Cache amplification has become more important as database:RAM ratios increase. With SSD it is possible to attach many TB of usable data to a server for OLTP. By usable I mean that the SSD has enough IOPs to access the data. But it isn't possible to grow the amount of RAM per server at that rate. Many of the early RocksDB workloads used database:RAM ratios that were about 10:1 and everything but the max level (Lmax) of the LSM tree was in memory. As the ratio grows that won't be possible unless filters and block indexes use less memory. SlimDB does that via three-level block indexes and multi-level cuckoo-filters.

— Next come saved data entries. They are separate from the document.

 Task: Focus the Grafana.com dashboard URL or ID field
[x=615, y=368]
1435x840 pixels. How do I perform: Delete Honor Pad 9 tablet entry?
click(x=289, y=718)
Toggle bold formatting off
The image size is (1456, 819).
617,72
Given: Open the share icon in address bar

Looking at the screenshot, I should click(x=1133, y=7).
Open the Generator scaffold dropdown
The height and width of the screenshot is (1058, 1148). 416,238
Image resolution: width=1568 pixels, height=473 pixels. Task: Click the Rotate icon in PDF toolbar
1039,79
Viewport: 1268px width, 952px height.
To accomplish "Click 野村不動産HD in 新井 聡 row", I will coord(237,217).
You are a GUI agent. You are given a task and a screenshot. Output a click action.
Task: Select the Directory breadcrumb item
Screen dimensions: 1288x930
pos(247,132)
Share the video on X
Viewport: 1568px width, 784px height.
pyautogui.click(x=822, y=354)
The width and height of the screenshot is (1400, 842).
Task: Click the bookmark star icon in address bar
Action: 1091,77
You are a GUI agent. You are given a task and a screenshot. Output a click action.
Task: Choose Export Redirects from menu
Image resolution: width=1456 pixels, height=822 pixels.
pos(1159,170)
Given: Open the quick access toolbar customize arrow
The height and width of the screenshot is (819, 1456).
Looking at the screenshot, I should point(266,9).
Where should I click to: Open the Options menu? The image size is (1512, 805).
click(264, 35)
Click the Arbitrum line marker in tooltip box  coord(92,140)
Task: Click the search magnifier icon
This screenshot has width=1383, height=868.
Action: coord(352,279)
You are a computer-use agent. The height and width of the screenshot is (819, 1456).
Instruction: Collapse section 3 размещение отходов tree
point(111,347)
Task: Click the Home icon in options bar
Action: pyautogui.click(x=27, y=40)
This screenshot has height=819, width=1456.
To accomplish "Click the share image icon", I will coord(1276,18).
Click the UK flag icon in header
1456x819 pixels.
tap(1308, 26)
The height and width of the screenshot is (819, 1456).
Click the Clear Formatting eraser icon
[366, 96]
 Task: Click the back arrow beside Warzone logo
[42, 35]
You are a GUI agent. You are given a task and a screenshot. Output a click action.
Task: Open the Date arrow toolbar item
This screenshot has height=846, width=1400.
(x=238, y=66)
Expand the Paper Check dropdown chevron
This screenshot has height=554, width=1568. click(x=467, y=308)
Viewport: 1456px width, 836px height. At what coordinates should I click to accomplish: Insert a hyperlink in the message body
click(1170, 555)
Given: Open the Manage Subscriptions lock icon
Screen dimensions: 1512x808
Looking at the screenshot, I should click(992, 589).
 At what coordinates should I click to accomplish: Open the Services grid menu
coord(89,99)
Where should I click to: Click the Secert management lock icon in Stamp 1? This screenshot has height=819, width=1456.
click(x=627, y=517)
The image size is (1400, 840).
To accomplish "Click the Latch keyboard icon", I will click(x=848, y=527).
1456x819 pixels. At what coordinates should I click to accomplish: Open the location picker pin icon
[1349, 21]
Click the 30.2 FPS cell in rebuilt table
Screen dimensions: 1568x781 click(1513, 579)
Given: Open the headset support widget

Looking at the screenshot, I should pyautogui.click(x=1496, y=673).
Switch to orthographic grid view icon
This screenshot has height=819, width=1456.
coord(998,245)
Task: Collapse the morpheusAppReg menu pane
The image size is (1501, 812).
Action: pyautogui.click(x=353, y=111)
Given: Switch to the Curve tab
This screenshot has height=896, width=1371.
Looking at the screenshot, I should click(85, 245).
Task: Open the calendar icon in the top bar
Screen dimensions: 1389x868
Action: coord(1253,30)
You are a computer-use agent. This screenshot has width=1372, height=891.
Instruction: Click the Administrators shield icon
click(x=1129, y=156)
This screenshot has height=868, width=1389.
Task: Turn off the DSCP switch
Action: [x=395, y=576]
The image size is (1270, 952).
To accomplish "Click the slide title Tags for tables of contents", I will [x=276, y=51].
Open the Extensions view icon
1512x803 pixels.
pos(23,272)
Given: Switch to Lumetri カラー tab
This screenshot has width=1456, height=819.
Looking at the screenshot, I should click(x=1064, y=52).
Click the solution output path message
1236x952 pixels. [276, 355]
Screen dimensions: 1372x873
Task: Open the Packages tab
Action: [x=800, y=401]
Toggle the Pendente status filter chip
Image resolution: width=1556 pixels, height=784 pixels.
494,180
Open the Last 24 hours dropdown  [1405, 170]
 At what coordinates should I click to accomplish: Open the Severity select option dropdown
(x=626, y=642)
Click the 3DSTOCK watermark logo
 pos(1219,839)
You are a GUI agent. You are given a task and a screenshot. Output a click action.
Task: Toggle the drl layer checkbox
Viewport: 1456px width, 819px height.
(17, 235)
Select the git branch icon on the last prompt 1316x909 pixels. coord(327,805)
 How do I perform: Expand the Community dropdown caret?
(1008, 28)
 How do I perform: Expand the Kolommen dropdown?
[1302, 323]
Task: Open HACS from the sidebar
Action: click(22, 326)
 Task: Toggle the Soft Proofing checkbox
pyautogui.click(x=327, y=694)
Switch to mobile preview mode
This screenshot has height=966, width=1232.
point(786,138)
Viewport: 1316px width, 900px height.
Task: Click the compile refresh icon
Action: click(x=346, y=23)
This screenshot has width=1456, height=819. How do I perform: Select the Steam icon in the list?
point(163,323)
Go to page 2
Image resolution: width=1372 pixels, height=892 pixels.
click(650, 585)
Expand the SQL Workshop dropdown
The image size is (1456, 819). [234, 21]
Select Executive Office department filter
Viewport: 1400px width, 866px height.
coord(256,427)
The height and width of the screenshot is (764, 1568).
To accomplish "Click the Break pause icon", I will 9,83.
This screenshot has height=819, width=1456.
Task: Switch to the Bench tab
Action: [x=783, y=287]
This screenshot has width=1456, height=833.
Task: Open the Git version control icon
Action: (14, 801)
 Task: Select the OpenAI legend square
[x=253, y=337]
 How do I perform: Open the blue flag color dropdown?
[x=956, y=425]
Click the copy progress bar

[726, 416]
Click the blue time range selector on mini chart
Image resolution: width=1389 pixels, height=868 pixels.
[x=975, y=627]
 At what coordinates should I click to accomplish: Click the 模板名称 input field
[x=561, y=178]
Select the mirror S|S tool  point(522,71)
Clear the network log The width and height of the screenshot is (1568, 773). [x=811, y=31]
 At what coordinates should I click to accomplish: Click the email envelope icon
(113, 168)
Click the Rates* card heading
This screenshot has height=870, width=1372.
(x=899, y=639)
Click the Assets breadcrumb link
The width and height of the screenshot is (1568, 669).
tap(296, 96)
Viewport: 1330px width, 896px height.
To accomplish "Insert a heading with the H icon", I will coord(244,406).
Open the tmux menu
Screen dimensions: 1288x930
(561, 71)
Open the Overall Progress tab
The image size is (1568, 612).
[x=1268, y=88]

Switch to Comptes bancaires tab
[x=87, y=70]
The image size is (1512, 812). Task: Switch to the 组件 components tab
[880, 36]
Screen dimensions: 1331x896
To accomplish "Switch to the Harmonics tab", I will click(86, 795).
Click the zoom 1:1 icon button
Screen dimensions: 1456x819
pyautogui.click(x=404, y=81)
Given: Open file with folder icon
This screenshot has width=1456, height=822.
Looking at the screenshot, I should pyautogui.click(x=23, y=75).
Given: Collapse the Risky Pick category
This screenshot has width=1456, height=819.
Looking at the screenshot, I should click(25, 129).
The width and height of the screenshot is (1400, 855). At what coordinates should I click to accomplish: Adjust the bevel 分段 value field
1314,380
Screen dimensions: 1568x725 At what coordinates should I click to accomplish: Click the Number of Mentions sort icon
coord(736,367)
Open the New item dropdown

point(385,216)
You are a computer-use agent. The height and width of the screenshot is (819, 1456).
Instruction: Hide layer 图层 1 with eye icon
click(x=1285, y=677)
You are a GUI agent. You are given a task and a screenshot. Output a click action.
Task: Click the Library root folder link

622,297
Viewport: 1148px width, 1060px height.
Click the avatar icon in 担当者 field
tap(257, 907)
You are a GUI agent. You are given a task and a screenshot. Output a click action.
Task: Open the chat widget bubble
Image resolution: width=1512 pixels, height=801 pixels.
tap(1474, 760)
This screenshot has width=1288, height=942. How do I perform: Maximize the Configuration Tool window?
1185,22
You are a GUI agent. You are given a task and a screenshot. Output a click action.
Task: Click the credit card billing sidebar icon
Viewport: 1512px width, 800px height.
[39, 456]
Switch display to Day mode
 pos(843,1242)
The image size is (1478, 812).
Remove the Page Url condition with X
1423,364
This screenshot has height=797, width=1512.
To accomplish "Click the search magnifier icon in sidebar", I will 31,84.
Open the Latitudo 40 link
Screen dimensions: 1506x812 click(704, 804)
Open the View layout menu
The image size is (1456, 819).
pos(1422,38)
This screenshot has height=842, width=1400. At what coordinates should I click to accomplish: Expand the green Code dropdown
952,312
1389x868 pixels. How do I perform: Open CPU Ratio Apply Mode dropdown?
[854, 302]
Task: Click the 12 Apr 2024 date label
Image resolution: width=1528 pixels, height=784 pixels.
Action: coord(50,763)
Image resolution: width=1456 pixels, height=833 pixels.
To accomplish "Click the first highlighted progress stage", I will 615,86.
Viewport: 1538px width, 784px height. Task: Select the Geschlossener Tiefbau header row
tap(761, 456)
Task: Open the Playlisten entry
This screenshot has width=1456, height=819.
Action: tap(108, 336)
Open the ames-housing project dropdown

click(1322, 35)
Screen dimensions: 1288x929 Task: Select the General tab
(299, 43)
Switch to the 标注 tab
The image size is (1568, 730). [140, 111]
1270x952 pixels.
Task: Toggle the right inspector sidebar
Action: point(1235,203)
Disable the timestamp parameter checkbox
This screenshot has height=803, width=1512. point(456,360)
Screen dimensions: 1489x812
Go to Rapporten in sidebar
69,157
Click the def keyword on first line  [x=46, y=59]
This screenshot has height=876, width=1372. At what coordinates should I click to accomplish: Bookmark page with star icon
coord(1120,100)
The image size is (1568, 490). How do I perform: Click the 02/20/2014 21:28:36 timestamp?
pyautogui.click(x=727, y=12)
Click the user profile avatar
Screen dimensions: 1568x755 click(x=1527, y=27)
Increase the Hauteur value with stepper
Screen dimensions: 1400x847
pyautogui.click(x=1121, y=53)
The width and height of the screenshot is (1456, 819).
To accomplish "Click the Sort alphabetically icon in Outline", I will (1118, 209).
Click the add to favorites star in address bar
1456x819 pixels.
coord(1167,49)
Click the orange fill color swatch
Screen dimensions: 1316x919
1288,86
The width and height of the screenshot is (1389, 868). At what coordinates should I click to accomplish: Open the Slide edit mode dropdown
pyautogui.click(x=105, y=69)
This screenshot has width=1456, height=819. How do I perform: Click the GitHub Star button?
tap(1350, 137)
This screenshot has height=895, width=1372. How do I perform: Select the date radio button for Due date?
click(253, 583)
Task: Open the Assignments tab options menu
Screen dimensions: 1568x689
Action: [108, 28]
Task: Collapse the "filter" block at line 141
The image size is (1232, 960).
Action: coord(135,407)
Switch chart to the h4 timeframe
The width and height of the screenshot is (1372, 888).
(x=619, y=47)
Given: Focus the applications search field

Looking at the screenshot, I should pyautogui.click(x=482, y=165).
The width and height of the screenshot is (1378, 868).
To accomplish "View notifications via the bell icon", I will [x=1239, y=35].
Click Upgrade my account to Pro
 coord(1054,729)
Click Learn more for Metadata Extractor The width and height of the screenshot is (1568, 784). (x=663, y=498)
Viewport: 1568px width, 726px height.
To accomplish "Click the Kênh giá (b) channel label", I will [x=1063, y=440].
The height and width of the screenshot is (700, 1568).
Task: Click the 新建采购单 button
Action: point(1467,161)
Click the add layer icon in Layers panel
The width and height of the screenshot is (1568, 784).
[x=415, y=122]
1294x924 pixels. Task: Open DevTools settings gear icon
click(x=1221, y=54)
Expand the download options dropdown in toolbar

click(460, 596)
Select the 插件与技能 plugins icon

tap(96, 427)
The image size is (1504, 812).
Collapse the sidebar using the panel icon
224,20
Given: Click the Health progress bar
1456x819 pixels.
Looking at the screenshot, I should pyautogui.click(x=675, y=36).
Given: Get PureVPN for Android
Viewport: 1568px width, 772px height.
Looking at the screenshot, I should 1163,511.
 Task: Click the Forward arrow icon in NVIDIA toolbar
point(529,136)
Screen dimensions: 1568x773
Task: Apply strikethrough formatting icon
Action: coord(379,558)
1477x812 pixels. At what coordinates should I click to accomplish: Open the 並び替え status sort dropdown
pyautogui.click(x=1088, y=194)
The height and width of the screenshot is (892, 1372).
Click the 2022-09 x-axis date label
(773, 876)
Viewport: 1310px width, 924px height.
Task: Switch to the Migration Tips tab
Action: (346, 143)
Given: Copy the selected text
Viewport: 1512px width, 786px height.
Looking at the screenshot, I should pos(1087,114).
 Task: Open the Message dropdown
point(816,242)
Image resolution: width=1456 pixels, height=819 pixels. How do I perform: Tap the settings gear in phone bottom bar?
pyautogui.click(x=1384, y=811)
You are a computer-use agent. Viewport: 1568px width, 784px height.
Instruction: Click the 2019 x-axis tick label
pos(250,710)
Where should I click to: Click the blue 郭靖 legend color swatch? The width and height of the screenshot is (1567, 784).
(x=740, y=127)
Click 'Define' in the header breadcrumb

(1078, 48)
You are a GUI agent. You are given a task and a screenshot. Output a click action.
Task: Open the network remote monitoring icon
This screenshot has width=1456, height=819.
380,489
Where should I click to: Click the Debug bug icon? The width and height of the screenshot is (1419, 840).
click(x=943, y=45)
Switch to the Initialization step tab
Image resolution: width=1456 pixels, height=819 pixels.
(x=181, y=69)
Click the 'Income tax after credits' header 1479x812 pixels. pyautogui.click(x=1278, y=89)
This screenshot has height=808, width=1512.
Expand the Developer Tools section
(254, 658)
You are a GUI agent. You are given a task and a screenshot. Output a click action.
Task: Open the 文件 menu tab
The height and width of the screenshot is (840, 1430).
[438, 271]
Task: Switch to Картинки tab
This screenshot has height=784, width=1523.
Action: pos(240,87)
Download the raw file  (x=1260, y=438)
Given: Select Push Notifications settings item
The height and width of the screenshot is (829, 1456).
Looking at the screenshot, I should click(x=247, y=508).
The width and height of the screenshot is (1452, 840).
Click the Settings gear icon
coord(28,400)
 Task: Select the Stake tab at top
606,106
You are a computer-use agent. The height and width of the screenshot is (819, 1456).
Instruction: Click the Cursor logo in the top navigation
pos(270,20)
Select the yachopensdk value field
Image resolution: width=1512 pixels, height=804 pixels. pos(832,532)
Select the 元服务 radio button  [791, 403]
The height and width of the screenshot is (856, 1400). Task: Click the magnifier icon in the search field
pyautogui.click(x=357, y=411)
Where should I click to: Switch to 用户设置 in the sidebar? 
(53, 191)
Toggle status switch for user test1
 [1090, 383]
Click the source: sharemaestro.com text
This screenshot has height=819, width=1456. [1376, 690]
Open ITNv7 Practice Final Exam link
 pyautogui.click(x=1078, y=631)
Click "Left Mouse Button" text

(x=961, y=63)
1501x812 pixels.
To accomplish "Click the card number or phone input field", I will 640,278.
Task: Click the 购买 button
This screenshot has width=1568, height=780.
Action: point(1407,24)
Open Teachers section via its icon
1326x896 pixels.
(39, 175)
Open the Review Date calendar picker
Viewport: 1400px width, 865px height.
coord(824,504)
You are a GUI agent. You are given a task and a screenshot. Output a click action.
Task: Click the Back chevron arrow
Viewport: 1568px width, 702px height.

Tiered compaction uses more CPU and IO for point and range queries because there are more places to check for data when compared to level compaction. The multi-level cuckoo filter in SlimDB reduces the CPU overhead for point queries as there is only one filter to check per level rather than one per sorted run per level.

The SlimDB paper shows the value of hybrid LSM tree shapes, combinations of tiered and leveled, and then how to choose the best combination based on IO costs. Prior to this year, hybrid didn't get much discussion -- the choices were usually tiered or leveled. While RocksDB and LevelDB with the L0 have always been hybrids of tiered (L0) and leveled (L1 to Lmax), we rarely discuss that. But more diversity in LSM tree shape means more complexity in tuning and the SlimDB solution is to make a cost-based decision (cost == IO overhead) subject to a constraint on the amount of memory to use.

This has been a great two years for storage engine efficiency. First we had several papers from Harvard DASLab that have begun to explain cost-based algorithm design and engine configuration and SlimDB continues in that tradition. I have much more reading to do starting with The Periodic Table of Data Structures.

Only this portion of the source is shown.